> TASK INSTRUCTIONS: Where "button" appears in a line of the entries below, that line should be copied.

[[ RECORDS SHOWN open ]]

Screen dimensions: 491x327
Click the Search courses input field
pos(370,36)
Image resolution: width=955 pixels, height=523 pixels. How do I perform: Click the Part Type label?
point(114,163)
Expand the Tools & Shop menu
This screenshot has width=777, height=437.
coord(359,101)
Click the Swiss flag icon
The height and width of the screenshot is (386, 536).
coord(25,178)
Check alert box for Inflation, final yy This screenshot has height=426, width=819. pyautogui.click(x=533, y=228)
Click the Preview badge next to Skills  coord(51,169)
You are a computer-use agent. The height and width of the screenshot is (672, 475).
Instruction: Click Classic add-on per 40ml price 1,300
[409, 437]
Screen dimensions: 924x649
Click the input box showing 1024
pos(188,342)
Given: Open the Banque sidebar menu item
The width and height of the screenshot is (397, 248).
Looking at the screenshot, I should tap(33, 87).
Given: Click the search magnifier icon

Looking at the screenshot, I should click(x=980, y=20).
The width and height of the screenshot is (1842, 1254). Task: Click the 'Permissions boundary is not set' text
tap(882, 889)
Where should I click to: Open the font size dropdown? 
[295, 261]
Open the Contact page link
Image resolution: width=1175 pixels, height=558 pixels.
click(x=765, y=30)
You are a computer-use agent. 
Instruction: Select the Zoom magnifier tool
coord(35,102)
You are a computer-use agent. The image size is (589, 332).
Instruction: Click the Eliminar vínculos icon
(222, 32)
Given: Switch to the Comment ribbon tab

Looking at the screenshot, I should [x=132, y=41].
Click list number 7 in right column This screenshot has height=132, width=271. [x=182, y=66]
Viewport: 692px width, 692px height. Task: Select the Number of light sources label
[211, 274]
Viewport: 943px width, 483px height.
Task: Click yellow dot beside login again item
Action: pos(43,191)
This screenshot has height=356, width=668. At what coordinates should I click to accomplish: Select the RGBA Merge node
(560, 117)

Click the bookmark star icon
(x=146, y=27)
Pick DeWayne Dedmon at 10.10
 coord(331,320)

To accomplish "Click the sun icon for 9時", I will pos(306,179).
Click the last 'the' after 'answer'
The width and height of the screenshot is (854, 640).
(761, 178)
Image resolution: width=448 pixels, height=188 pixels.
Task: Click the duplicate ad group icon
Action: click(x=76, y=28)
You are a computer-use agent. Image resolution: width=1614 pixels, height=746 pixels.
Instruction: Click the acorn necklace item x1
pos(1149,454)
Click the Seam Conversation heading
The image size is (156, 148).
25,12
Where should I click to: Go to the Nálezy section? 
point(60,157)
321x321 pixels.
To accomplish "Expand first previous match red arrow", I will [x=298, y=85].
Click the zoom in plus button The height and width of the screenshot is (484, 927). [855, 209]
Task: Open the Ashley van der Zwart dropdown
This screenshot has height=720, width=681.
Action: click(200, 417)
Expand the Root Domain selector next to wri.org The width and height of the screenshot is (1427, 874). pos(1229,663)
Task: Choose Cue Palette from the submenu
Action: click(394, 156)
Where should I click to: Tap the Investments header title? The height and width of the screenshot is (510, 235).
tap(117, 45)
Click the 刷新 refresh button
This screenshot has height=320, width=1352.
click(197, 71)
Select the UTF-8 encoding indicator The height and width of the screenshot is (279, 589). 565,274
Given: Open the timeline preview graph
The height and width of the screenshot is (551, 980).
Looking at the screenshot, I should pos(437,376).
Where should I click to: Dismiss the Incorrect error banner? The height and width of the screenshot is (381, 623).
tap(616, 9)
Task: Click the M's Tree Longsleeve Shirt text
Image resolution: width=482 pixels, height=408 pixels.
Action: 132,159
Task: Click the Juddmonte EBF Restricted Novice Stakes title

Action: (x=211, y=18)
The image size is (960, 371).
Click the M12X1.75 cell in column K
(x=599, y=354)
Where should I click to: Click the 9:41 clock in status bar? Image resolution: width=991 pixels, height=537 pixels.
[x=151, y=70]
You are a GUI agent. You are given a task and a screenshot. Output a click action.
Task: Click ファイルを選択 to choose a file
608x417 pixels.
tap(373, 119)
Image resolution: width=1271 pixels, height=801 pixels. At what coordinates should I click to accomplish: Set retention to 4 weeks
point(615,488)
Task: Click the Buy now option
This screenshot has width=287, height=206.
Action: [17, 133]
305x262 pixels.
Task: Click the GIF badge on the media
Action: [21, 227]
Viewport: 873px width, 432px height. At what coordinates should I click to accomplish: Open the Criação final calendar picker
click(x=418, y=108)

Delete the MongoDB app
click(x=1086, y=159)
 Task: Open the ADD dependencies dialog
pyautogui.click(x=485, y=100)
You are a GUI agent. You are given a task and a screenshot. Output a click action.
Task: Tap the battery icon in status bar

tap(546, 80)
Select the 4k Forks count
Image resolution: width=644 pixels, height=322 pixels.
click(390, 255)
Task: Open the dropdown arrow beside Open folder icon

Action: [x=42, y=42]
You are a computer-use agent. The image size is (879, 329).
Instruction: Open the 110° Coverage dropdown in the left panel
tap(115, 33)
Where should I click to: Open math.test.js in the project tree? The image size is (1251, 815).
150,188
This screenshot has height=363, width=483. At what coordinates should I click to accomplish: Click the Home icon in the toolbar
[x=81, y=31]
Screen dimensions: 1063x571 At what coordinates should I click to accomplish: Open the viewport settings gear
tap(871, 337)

[[ RECORDS SHOWN closed ]]

> TASK RESPONSE:
Click the zoom in plus button The height and width of the screenshot is (484, 927). [855, 209]
Click the 刷新 refresh button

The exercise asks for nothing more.